Bien sûr, il y a eu d’autres interventions, parfois opposées, mais on a l’impression que la controverse était prête avant l’arrivée du livre de Luzzatto dans les librairies. Elle a été axée essentiellement sur certains aspects que j’aimerais analyser séparément, même s’ils ont une valeur et une épaisseur (à la fois critique et historiographique) totalement différentes. Commençons, pour plus de simplicité, par les plus risibles pour envisager ensuite les plus graves.

1) Le livre a été publié par Mondadori et non par Einaudi, la maison d’édition traditionnelle de Luzzatto. On en a déduit que l’auteur était prêt à se plier à la logique du marché, à une opération commerciale, comme s’il avait publié son texte sur un tabloïd à scandale.
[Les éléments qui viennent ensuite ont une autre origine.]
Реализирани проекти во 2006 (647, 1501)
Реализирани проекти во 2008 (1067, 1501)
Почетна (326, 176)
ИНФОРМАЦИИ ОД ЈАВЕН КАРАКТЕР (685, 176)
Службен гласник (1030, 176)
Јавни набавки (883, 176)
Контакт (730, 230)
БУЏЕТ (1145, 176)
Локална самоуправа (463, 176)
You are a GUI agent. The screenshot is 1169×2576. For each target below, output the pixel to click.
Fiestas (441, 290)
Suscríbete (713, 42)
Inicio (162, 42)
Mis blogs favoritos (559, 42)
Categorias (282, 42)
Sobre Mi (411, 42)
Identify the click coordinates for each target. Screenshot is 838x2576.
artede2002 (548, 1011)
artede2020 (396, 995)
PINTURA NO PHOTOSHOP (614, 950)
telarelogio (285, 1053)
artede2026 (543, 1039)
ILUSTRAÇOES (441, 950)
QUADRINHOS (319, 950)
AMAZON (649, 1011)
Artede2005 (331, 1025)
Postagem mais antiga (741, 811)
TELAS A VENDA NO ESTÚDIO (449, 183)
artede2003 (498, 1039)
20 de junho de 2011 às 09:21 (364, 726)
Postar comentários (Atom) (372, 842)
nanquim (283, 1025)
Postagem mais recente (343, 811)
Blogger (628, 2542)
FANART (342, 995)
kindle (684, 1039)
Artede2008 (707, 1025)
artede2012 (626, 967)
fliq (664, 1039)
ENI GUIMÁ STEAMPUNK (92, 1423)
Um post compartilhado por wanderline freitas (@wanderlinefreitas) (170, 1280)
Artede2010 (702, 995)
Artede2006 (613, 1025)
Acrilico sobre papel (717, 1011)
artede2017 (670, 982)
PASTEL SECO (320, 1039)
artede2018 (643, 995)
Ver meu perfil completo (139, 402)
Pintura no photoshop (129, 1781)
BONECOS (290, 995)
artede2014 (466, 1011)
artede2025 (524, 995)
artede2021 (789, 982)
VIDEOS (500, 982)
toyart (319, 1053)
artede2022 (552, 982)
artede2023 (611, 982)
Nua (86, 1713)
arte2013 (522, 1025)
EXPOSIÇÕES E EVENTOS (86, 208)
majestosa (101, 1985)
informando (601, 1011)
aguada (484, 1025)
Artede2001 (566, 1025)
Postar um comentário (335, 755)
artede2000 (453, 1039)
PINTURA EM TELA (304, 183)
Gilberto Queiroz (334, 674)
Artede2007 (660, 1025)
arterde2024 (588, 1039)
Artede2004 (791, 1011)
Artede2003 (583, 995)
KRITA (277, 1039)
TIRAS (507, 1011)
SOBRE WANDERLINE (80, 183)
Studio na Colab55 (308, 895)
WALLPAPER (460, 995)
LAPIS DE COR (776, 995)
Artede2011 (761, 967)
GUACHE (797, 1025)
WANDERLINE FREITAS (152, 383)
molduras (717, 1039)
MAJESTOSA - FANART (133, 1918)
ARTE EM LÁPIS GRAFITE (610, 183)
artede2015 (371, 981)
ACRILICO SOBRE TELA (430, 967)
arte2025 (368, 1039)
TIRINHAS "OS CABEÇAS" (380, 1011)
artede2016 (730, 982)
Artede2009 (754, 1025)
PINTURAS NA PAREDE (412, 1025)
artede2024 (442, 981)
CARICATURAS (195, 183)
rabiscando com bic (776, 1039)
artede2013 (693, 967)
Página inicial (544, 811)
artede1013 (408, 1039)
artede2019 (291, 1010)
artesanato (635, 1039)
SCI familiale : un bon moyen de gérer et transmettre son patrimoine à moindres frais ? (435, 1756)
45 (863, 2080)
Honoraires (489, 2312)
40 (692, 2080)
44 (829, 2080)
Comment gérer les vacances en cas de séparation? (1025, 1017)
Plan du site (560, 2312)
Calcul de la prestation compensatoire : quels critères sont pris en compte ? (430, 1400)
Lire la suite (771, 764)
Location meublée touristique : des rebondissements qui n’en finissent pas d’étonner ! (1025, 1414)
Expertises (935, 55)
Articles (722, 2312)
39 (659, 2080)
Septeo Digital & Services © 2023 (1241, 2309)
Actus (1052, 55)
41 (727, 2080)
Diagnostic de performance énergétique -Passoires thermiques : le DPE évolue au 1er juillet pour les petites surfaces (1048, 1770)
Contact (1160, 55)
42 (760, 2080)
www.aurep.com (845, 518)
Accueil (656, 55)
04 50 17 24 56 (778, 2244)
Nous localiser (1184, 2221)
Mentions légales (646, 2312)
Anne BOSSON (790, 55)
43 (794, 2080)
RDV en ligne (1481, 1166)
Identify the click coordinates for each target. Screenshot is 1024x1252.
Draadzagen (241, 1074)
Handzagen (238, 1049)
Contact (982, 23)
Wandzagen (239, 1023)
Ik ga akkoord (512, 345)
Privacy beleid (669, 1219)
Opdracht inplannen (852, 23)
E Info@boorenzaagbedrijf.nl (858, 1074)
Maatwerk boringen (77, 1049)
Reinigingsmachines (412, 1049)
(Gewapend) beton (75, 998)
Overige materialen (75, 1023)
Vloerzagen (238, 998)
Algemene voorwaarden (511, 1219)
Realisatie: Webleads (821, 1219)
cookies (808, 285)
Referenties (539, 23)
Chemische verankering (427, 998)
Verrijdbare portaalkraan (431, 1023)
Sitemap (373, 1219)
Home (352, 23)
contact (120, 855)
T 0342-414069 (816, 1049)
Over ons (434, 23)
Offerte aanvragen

Je préfère négliger ce point, car ces allégations ne témoignent que de la malveillance ou de la mauvaise foi (ou de l’envie) de ceux qui les ont prononcées.

2) En parlant de « vulgate résistancielle », Luzzatto aurait utilisé un terme péjoratif qui mêle dans une condamnation générale de nombreuses années de recherche et qui fait plaisir aux détracteurs de la Résistance. En fait, avec ce terme, Luzzatto se réfère à la rhétorique de la Résistance répandue dans les années 1970 (contre laquelle de nombreux historiens de ma génération, y compris De Luna, se sont engagés en première personne), ou à des reconstructions élogieuses en guise de célébration, qui ont continué à être publiées, sans poser de problème.

3) Luzzatto aurait adopté sans réserve la vision de la violence partisane propre à Giampaolo Pansa, en adhérant ainsi à une interprétation révisionniste, qui – et ce n’est pas un hasard – a été saluée avec louanges par les journaux de la droite. Luzzatto a reconnu que les livres de Pansa ont renforcé sa curiosité et sa passion, une sorte d’obsession même, pour la résistance et pour « le drame de notre guerre civile » (p. 8-9). En parlant de Il sangue dei vinti, il définit Pansa comme l’auteur d’« une représentation profondément critique de la Résistance italienne », d’un véritable “enterrement de la soi-disante vulgate antifasciste” (p.156). Pour Luzzatto, cet ouvrage aurait construit « une nouvelle vulgate : la vulgate révisionniste … où tout se ressemble, sans prendre en compte la spécificité des contextes qui ont fait que chaque épisode, advenu pendant le printemps 1945, ne ressemble à aucun autre » (p.162). Il me semble que, même s’il le fait dans une forme certainement moins polémique que celle employée dans La crisi dell’antifascismo, Luzzatto liquide quasi complètement les qualités de Pansa comme historien, pour ne l’utiliser que comme un prétexte et un miroir – et ici certainement avec sympathie – pour régler finalement ses comptes avec son « obsession » de la Résistance, mais à partir du point de vue d’un véritable historien.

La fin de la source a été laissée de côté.